Я давно приметила старушку, читающую книгу на лавочке в парке. Мне нравились её аккуратность, опрятность, то, как та отдавалась своему занятию. Видно и она начала выделять меня из толпы. Иногда даже казалось, что мы встречаемся взглядами, как старые знакомые.
Однажды застала бабушку сидящей с закрытыми глазами. Книга лежала рядом. Я подошла.
– Извините! Вам плохо? Чем могу помочь?
– Здравствуйте, милая! Что-то сердечко прихватило. Сейчас отпустит. А я вас знаю! Заочно, конечно.
– Наталья!
– Татьяна Васильевна!
Она и вправду, порозовела, ожила. Подействовало принятое лекарство.
– Хотите, провожу?
– Очень! И поговорить, и чайку попить.
Так я оказалась в гостях.
В маленькой квартире царила идеальная чистота. Белоснежные салфеточки, занавески играли на солнце. Хозяйка хлопотала на кухне, радовалась собеседнице.
– Я зачастую бываю одна. Если можете, не убегайте быстро!

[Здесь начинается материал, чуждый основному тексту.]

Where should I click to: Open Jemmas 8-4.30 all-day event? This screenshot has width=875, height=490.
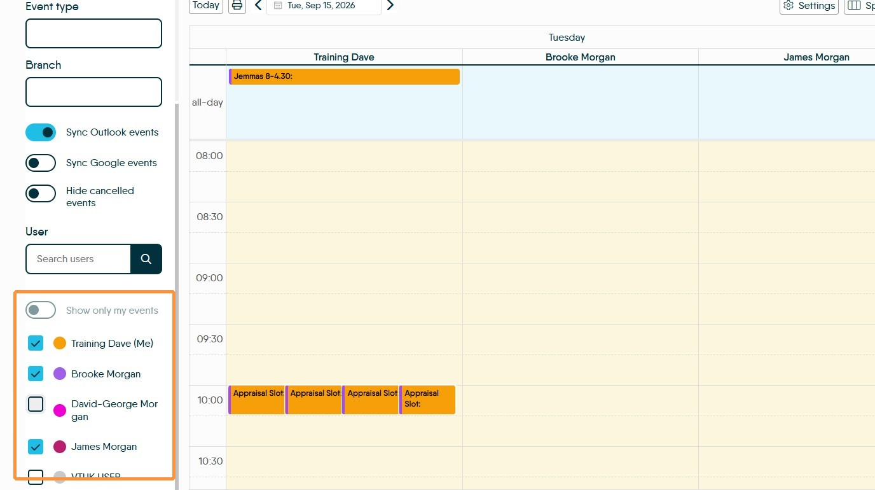click(x=344, y=76)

И глаза добрые! Лучистые, в гусиных лапках, а всё равно молодые.
– Я зачиталась и испугалась неожиданного звука, похожего на взрыв. Может, с дороги, или с соседней стройки грохнуло. С детства я шуганная. С войны.
Странная штука память. Могу не вспомнить, что было вчера. А то, что происходило на глазах с августа 1942 по февраль 1943 годов, вижу, будто только оттуда вернулась. Я ведь в то время была «ребенком Сталинграда». Мне восемь исполнилось, младшей сестрёнке Леночке четыре. Жили мы с мамой в частном доме на краю оврага, рядом с Волгой в центре города.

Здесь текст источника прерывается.